──────── Document segment ────────

This paper was commissioned by The Picker Institute to explore what it will take to achieve more rapid and widespread implementation of patient-centered care in both inpatient and ambulatory health care settings. The findings and recommendations of this paper are based largely on a series of interviews with opinion leaders selected for their experience and expertise in either designing or implementing strategies for achieving excellence in patient-centered care.

Key Attributes of Patient-Centered Care

A high degree of consensus exists regarding the key attributes of patient-centered care. In a systematic review of nine models and frameworks for defining patient-centered care, the following six core elements were identified most frequently:

  • Education and shared knowledge
  • Involvement of family and friends
  • Collaboration and team management
  • Sensitivity to nonmedical and spiritual dimensions of care
  • Respect for patient needs and preferences
  • Free flow and accessibility of information

Factors Contributing to Patient-Centered Care

The interviews and literature reviewed for this project identified seven key factors that contribute to achieving patient-centered care at the organizational level:

  • Leadership, at the level of the CEO and board of directors, sufficiently committed and engaged to unify and sustain the organization in a common mission.
  • A strategic vision clearly and constantly communicated to every member of the organization.
  • Involvement of patients and families at multiple levels, not only in the care process but as full participants in key committees throughout the organization.
  • Care for the caregivers through a supportive work environment that engages employees in all aspects of process design and treats them with the same dignity and respect that they are expected to show patients and families.
  • Systematic measurement and feedback to continuously monitor the impact of specific interventions and change strategies.
  • Quality of the built environment that provides a supportive and nurturing physical space and design for patients, families, and employees alike.
  • Supportive technology that engages patients and families directly in the process of care by facilitating information access and communication with their caregivers.

──────── Exercise data ────────

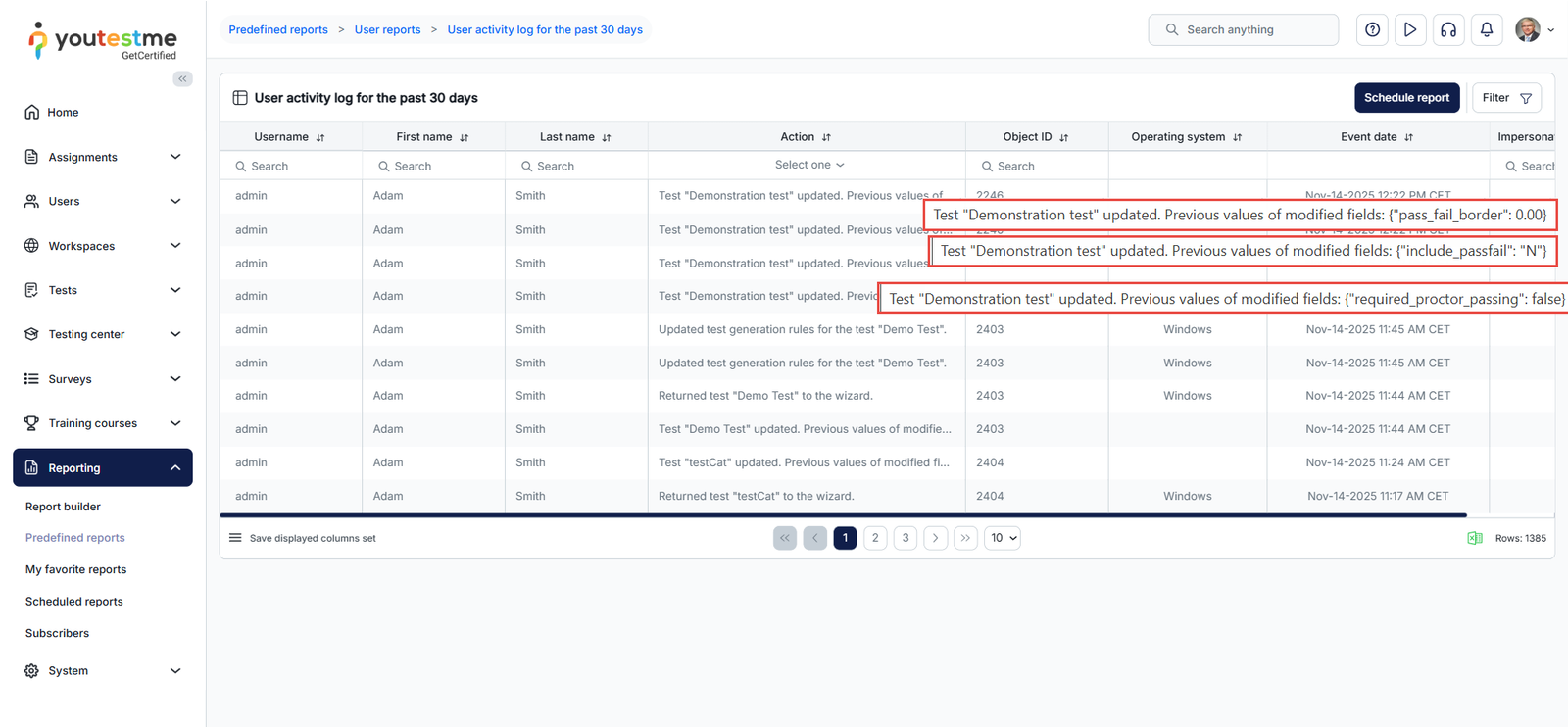Screen dimensions: 1568x727
Task: Follow the User reports breadcrumb link
Action: tap(387, 30)
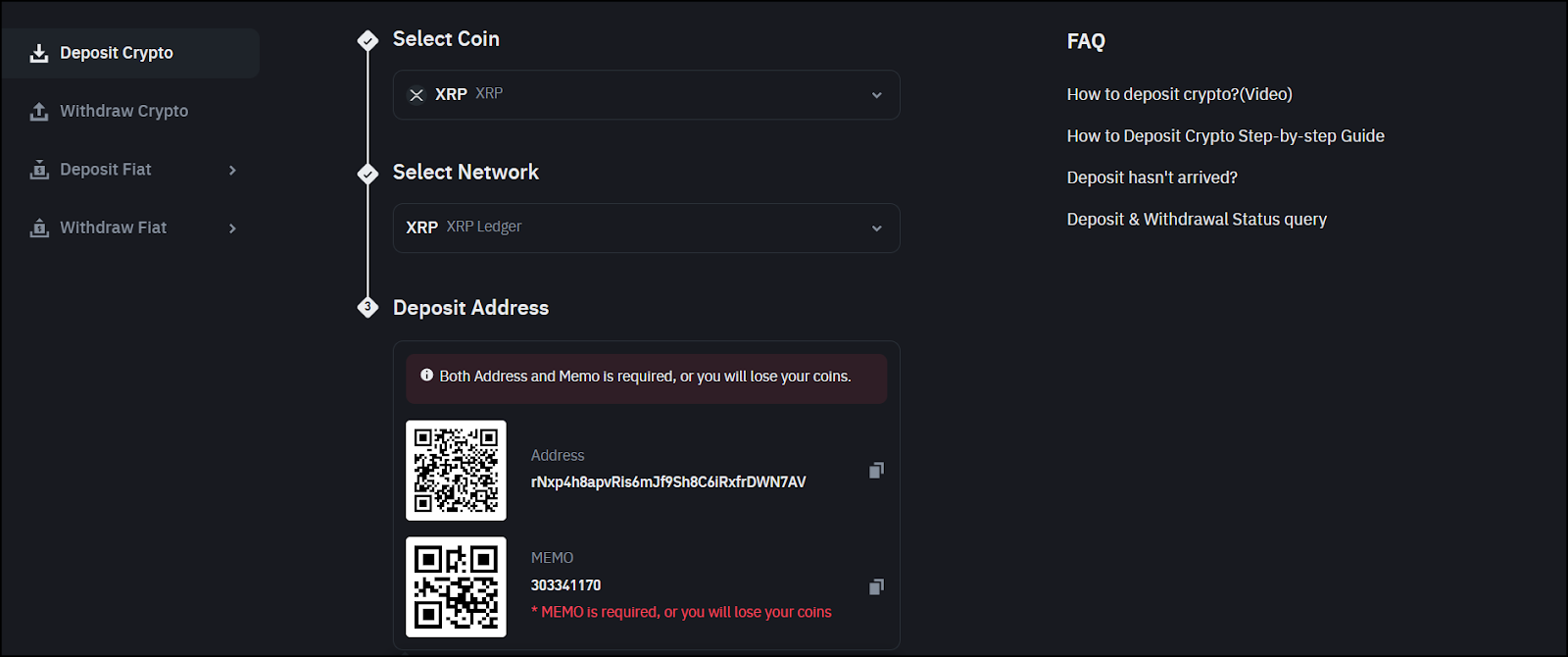Screen dimensions: 1568x657
Task: Click the address QR code image
Action: point(456,471)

────────

» What is needed: Write the next part of the paper on patient-centered care, picking up after its list of seven organizational factors.

» Answer to this exercise:
These factors can be found at work in a small but growing number of hospitals and medical groups across the country. Among the examples identified through the project interviews, a few were mentioned repeatedly as outstanding illustrations of organizations that have focused on these factors to achieve measurable excellence in performance. Two specific cases highlighted in this paper are the MCG Health System in Augusta, Georgia, and Bronson Methodist Hospital in Kalamazoo, Michigan. These two organizations demonstrate how most or all of the factors identified can be addressed in an integrated, comprehensive way to achieve high levels of patient-centered care, as measured through independently collected patient survey data as well as through other important health care outcomes and organization objectives.

Strategies for Leveraging Change

Key strategies identified as necessary to overcome barriers and to help leverage widespread implementation of patient-centered care can be divided into the following two groups.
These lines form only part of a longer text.